- _The data_:
= = = = =

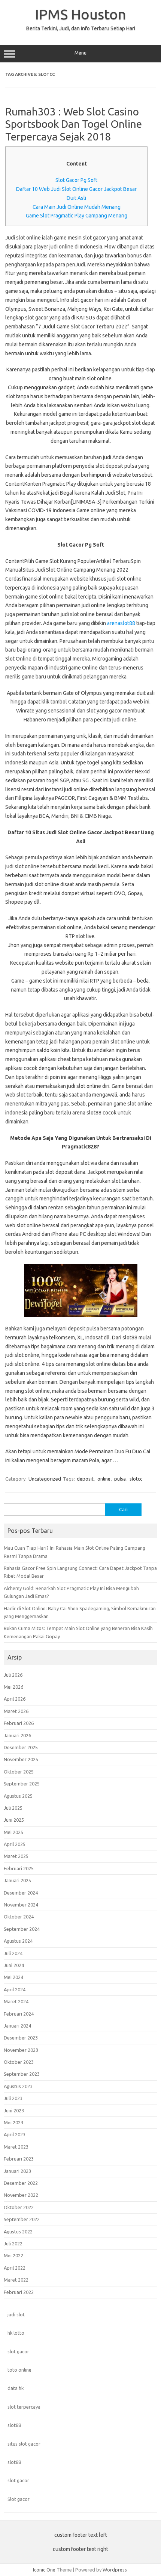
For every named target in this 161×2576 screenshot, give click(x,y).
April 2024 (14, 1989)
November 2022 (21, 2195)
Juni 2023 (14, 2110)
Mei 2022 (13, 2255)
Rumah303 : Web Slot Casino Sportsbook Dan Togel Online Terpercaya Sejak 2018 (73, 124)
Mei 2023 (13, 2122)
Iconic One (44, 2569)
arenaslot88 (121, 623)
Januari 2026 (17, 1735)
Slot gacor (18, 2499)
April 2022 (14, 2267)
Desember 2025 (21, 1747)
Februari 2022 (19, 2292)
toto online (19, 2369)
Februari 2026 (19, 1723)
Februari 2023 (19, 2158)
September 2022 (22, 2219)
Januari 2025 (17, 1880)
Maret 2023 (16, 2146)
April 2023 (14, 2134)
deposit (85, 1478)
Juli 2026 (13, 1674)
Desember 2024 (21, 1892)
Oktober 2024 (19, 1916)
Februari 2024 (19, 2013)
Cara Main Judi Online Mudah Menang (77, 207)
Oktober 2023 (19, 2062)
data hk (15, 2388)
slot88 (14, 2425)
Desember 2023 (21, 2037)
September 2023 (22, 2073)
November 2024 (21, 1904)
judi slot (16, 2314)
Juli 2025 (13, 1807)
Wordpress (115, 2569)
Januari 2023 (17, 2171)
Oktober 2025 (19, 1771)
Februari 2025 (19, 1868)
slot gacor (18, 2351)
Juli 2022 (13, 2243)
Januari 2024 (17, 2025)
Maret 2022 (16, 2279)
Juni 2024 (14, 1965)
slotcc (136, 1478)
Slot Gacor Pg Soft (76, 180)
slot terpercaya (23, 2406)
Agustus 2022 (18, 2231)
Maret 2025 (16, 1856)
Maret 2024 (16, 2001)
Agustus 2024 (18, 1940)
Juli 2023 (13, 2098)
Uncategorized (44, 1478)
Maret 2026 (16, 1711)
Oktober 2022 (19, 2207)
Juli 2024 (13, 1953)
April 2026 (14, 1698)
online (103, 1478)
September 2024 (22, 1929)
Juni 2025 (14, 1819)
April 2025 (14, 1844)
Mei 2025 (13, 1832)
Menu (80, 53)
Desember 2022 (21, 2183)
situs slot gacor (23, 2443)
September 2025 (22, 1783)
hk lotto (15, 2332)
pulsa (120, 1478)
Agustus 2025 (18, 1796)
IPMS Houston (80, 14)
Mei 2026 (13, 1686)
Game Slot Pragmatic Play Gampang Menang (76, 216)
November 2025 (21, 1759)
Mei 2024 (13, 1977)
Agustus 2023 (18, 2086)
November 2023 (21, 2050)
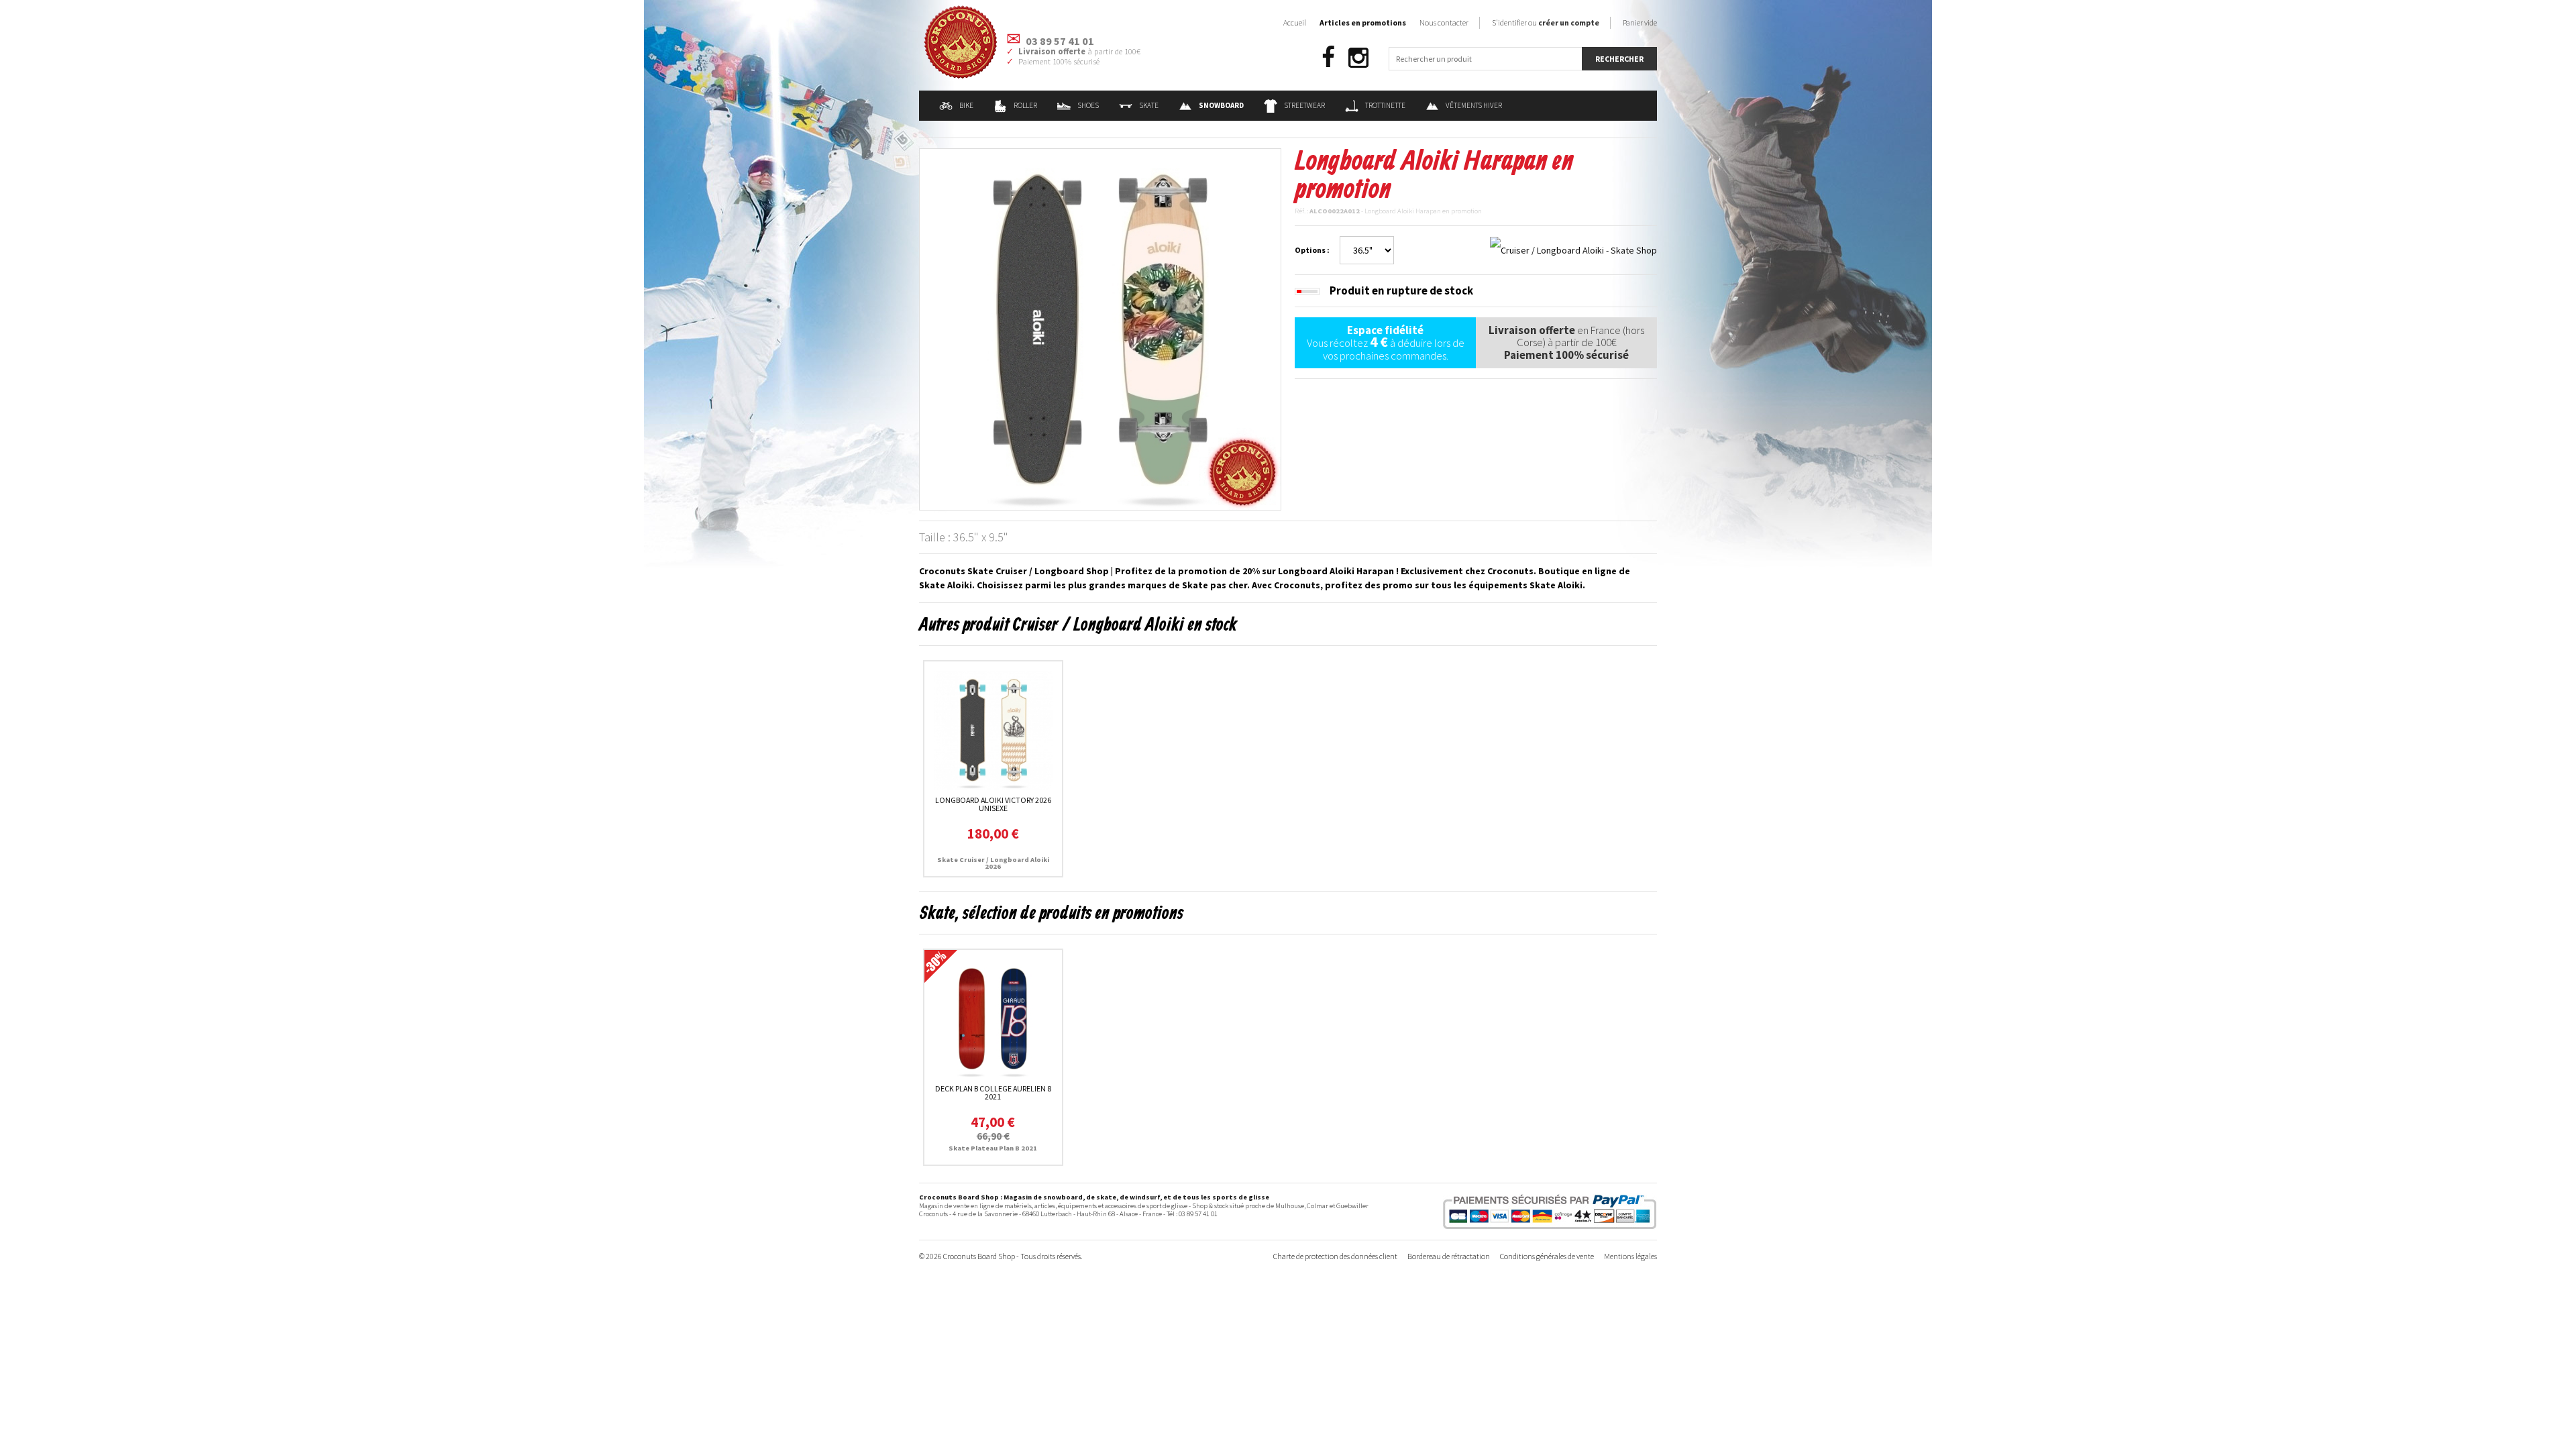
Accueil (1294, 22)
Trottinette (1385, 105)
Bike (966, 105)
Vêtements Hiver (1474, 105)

= = = = =

- _What is needed_:
The data above should be returned in full, exactly as written, apart from its images.

- _Response to this exercise_:
For every named target in this 161×2576 screenshot, give click(x,y).
April 2024 (14, 1989)
November 2022 (21, 2195)
Juni 2023 (14, 2110)
Mei 2022 (13, 2255)
Rumah303 : Web Slot Casino Sportsbook Dan Togel Online Terpercaya Sejak 2018 (73, 124)
Mei 2023 (13, 2122)
Iconic One (44, 2569)
arenaslot88 (121, 623)
Januari 2026 (17, 1735)
Slot gacor (18, 2499)
April 2022 (14, 2267)
Desember 2025 (21, 1747)
Februari 2022 (19, 2292)
toto online (19, 2369)
Februari 2026 (19, 1723)
Februari 2023 (19, 2158)
September 2022 (22, 2219)
Januari 2025 (17, 1880)
Maret 2023 (16, 2146)
April 2023 (14, 2134)
deposit (85, 1478)
Juli 2026 (13, 1674)
Desember 2024 (21, 1892)
Oktober 2024 (19, 1916)
Februari 2024 (19, 2013)
Cara Main Judi Online Mudah Menang (77, 207)
Oktober 2023 (19, 2062)
data hk (15, 2388)
slot88 (14, 2425)
Desember 2023 (21, 2037)
September 2023 (22, 2073)
November 2024 (21, 1904)
judi slot (16, 2314)
Juli 2025 (13, 1807)
Wordpress (115, 2569)
Januari 2023 (17, 2171)
Oktober 2025 (19, 1771)
Februari 2025 (19, 1868)
slot gacor (18, 2351)
Juli 2022 (13, 2243)
Januari 2024 (17, 2025)
Maret 2022 (16, 2279)
Juni 2024 (14, 1965)
slotcc (136, 1478)
Slot Gacor Pg Soft (76, 180)
slot terpercaya (23, 2406)
Agustus 2022 (18, 2231)
Maret 2025 (16, 1856)
Maret 2024 (16, 2001)
Agustus 2024 (18, 1940)
Juli 2023 (13, 2098)
Uncategorized (44, 1478)
Maret 2026 (16, 1711)
Oktober 2022 (19, 2207)
Juli 2024 (13, 1953)
April 2026 (14, 1698)
online (103, 1478)
September 2024 (22, 1929)
Juni 2025 (14, 1819)
April 2025 (14, 1844)
Mei 2025 (13, 1832)
Menu (80, 53)
Desember 2022 (21, 2183)
situs slot gacor (23, 2443)
September 2025 (22, 1783)
hk lotto (15, 2332)
pulsa (120, 1478)
Agustus 2025 (18, 1796)
IPMS Houston (80, 14)
Mei 2026 (13, 1686)
Game Slot Pragmatic Play Gampang Menang (76, 216)
November 2025 (21, 1759)
Mei 2024 (13, 1977)
Agustus 2023 (18, 2086)
November 2023 (21, 2050)
Accueil (1294, 22)
Trottinette (1385, 105)
Bike (966, 105)
Vêtements Hiver (1474, 105)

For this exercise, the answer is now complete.